Lebrecht's done it again.

According to Stereophile, rumors of Telarc's death are exaggerated:
Stereophile wrote:
Plans are for Telarc itself to continue with new projects (farmed out) in order to keep their catalog alive. The company's 2009 schedule includes 15 classical releases; 33 jazz, pop, and cabaret titles from both Telarc and subsidiary label Heads Up; and two blues discs. So far, only two multichannel SACDs are planned: Vivaldi's Four Seasons, from Martin Pearlman's Boston Baroque; and Bruckner's Symphony 5, from the Philharmonia Orchestra under Benjamin Zander, the latter to be released in late March.
And who will be making these farmed out new productions? Why, the Telarc production team, which will continue in existence as an independent production company called Five/Four Productions Ltd. According to the story, "the men have already begun recording projects in multiple genres for the Cleveland Orchestra, Telarc, and other high-profile clients."
Five/Four hit the ground running long before they expected to: "Four months before they'd planned to get going on outside projects, the Cleveland Orchestra contracted 5/4 to record fabulous soprano Measha Brüggergosman and the orchestra in selections by Richard Wagner. The recording will join other Wagner tracks on a Cleveland Orchestra all-Wagner disc from DG scheduled for release in 2010. Audiophiles will then be able to compare the PCM sound on DG's recent Cleveland Orchestra recording of Beethoven's Symphony 9 with the sound in DSD of the same orchestra, as captured by 5/4."
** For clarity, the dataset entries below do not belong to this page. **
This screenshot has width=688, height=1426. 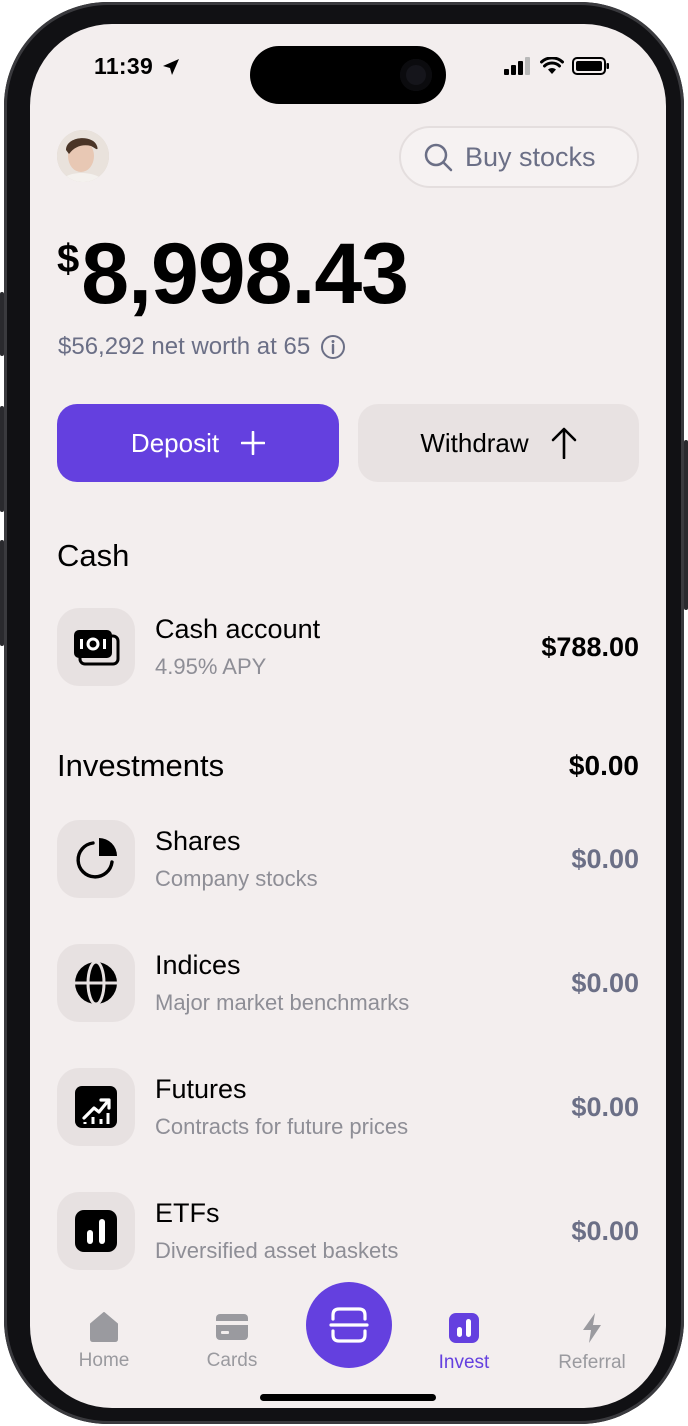 What do you see at coordinates (348, 75) in the screenshot?
I see `dynamic-island` at bounding box center [348, 75].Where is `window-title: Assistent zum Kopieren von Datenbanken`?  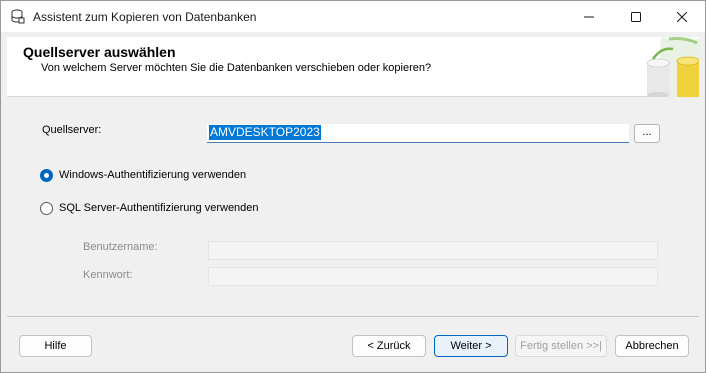 window-title: Assistent zum Kopieren von Datenbanken is located at coordinates (145, 17).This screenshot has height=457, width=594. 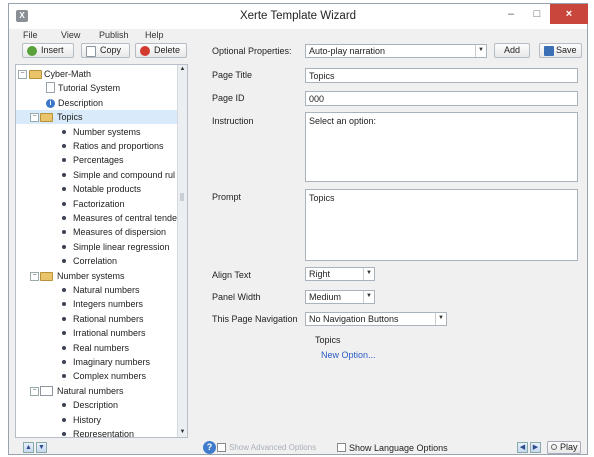 What do you see at coordinates (98, 261) in the screenshot?
I see `tree-node: Correlation` at bounding box center [98, 261].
Here's the whole article, published about a month before Lebrecht's, which popped right up when I googled Cleveland Orchestra Telarc:
http://www.stereophile.com/news/once_telarc_now_five-four/How this will work out in the longer term remains to be seen, and it's possible that Telarc will eventually cease publishing new classical recordings. Anything is possible. But if Five/Four is able to make a go of it, and the Cleveland Orchestra and others continue to be recorded by them, who cares what brand name the new recordings are sold under? A Telarc recording by any other name...
Lebrecht, of course, has got it wrong. The true story is that Telarc will continue in existence as a label; it will continue to issue new releases; and its new recordings, or at least some of them, will be made by the same production team that formerly shared its office space. This is not a death, it's a restructuring. But that's not sensational enough for our Norman, his hobby horse is the death of classical recording, his mind's made up and he isn't interested in the facts.